Even before dawn, the robins along the Crystal Bridges Trail in Bentonville, Arkansas, were in full throat. Their songs were so persistent and clear, I wondered whether they were part of a sound installation piped from unseen speakers, joining the other works on the grounds around the Crystal Bridges Museum of American Art. Pieces like James Turrell’s The Way of Color, one of the artist’s famous experiential light installations, called Skyspaces, and my destination at that early hour.
Ten minutes before dawn, the Skyspace—a circular native-stone building with a round cutout in the roof—hosts a beautifully hypnotic LED light show in collaboration with the Ozarks’ emerging morning light. I took a seat on the stone bench ringing the interior, my back pressed against the wall, which is tilted out to direct your eyes upward. Over the forty-five-minute cycle, the installation’s lights transmogrified the sky, changing the color inside the disk from royal blue to forest green to teal. Focusing on a specific circle of sky caused it to resemble a trompe l’oeil Renaissance ceiling, or the sweeping skies of a Hudson River School painter. Dawn came, the LEDs dimmed, and I emerged newly observant and alert.
Turrell’s seductive work seems an apt representation of what Crystal Bridges has done for Northwest Arkansas: taken an overlooked corner of the landscape and thoroughly transformed it through art. Since it opened in 2011, the museum, conceived and funded by Walmart heir Alice Walton, has seen more than 2.5 million visitors, stirring the sleepy town of Bentonville to become a world-class art destination. Concurrently and in its wake, boutique hotels, sleek restaurants, fashionable stores, microbreweries, and even a film festival have sprung up. Students from all over the region are now a mere day trip away from the kind of art available previously in only the largest cities. The march of art continues: Last fall, Crystal Bridges added one of Frank Lloyd Wright’s Usonian homes to its grounds. And the museum announced this past spring that a former Kraft Foods factory about a mile from the square will open in 2018 as a massive space for both contemporary and performance art, along the lines of the Museum of Modern Art’s P.S. 1.
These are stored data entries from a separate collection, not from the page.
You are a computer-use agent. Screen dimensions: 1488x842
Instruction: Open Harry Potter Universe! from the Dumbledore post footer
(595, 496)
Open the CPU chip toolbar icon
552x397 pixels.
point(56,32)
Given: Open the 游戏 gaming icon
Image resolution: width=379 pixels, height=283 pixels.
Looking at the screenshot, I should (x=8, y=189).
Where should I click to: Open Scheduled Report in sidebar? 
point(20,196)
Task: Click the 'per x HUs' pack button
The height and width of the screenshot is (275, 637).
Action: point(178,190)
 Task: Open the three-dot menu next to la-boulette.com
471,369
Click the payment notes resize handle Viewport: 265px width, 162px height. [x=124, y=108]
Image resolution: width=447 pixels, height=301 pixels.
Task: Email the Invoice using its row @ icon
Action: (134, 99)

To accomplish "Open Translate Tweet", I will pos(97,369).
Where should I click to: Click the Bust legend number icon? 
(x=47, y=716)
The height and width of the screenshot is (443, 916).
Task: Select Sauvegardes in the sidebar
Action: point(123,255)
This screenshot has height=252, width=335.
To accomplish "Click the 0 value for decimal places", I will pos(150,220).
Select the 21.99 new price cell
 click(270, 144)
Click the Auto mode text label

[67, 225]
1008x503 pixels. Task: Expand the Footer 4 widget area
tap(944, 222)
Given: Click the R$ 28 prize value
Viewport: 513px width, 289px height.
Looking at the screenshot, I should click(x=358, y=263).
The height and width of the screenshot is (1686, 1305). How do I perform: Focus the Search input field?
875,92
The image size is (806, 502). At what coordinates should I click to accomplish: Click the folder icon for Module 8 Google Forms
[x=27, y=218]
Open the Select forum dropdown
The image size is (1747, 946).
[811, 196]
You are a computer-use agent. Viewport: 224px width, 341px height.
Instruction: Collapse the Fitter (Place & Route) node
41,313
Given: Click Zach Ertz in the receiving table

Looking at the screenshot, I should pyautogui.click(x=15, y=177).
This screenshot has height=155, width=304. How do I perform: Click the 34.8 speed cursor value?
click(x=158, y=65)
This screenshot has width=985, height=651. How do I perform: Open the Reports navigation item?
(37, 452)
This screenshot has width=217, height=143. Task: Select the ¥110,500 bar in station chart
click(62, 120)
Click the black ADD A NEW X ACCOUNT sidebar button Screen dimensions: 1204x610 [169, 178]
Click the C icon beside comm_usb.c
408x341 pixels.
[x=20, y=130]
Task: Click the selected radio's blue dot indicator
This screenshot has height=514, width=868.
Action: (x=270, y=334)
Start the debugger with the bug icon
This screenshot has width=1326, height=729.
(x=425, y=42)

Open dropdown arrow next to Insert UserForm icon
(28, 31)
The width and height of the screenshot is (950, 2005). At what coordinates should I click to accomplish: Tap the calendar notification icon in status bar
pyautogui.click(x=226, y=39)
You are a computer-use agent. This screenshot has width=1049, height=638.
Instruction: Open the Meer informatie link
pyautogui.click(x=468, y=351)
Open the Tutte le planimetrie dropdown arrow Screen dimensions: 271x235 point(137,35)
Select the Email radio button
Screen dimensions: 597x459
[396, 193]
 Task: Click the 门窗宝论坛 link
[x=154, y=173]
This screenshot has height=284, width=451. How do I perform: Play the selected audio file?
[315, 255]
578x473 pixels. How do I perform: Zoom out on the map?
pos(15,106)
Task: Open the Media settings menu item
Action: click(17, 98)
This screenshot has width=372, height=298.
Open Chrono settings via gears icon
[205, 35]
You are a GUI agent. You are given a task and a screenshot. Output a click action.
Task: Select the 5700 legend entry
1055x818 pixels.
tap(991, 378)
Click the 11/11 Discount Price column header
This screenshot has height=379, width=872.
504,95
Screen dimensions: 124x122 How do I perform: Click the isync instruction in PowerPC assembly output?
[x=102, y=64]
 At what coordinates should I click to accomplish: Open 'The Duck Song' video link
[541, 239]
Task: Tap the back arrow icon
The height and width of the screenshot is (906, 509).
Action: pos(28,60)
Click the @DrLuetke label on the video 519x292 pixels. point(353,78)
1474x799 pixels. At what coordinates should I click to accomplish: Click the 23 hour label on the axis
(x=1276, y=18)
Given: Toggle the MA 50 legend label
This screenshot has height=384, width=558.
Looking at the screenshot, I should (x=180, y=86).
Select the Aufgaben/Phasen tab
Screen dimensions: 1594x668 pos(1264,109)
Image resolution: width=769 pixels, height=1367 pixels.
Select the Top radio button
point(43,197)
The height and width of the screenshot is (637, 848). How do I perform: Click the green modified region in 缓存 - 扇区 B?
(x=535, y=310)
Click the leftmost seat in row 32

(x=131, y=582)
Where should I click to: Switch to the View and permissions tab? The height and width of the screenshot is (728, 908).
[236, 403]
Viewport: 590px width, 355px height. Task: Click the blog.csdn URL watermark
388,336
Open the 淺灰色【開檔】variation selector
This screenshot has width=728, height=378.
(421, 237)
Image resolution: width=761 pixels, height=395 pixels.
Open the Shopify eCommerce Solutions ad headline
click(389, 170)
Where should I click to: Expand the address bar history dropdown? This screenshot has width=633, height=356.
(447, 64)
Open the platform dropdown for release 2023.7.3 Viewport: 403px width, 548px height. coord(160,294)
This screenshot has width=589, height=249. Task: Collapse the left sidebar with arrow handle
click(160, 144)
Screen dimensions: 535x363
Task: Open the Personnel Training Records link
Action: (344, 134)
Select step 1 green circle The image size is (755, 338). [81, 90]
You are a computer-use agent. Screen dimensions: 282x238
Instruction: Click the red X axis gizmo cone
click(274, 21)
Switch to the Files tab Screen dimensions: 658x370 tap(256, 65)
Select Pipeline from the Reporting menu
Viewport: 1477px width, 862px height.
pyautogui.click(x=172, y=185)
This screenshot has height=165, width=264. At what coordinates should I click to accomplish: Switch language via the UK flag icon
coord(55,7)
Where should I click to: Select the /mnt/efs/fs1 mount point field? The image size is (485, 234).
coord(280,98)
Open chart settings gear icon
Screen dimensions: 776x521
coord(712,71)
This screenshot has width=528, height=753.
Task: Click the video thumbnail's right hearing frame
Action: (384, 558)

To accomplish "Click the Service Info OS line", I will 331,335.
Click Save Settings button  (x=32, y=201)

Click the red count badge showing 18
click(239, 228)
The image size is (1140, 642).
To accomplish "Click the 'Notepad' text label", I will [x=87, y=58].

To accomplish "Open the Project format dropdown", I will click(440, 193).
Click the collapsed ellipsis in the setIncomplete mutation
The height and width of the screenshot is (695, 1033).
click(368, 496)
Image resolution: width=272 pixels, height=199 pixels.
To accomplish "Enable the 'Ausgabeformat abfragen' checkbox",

The ripples from dropping Crystal Bridges into the still pond of Bentonville have extended to Fayetteville, the university town in thrall to Razorback sports a half hour south, and to Eureka Springs, a longtime counterculture hamlet an hour east through the Ozarks. Both had lively homegrown art scenes before the arrival of Crystal Bridges, but the art communities there have seen heightened attention and opportunity from the museum’s popularity.
Cynthia Post Hunt, a California native who studied at the School of the Art Institute of Chicago and who moved with her husband to Fayetteville two years ago, cofounded the INVERSE Performance Art Festival this year. She attended a 2014 contemporary art show at Crystal Bridges and was encouraged by the attention paid to her particular field. “When they announced the new Kraft space,” she says, “we bought a bottle of champagne and celebrated.”
Eureka Springs has many charms all its own—restored Victorian homes and buildings, steep streets and stone staircases, and a welcome embrace of both fundamentalist Christians and LGBT advocates—and many people who append a visit to their Crystal Bridges trip are discovering its quirky singularity. Rick Rojek, the proprietor with his wife, Cheri, of the Heartstone Inn, a Eureka Springs B&B, says that there’s basically no off-season now. Bookings come from New York and Los Angeles, whereas most guests used to come from within a six-hour drive.
One artist I spoke to referred to Bentonville somewhat disdainfully as a “totally curated community,” where pricey coffee and farm-to-table meals might abound but an organic community of artists would never arise, as it already had in Fayetteville and Eureka Springs. I took her point: As long as Walmart money, even in its most beneficent form, directs so much of the town, the struggle and striving and necessary crucible of, say, the Lower East Side of New York in the 1980s might be impossible. On the other hand, the Medici pretty much owned Renaissance Florence as well.
In any case, Crystal Bridges is there, and perhaps there’s some Caravaggio-to-be of the Ozarks who wouldn’t otherwise have seen a Mark Rothko or a Georgia O’Keeffe or Carroll Cloar’s Charlie Mae Practicing for the Baptising, or Maya Lin’s Silver Upper White River, both inspired by Arkansas landscapes. Without Crystal Bridges, he or she wouldn’t then have been able to emerge, as I did from the Skyspace, blinking and changed.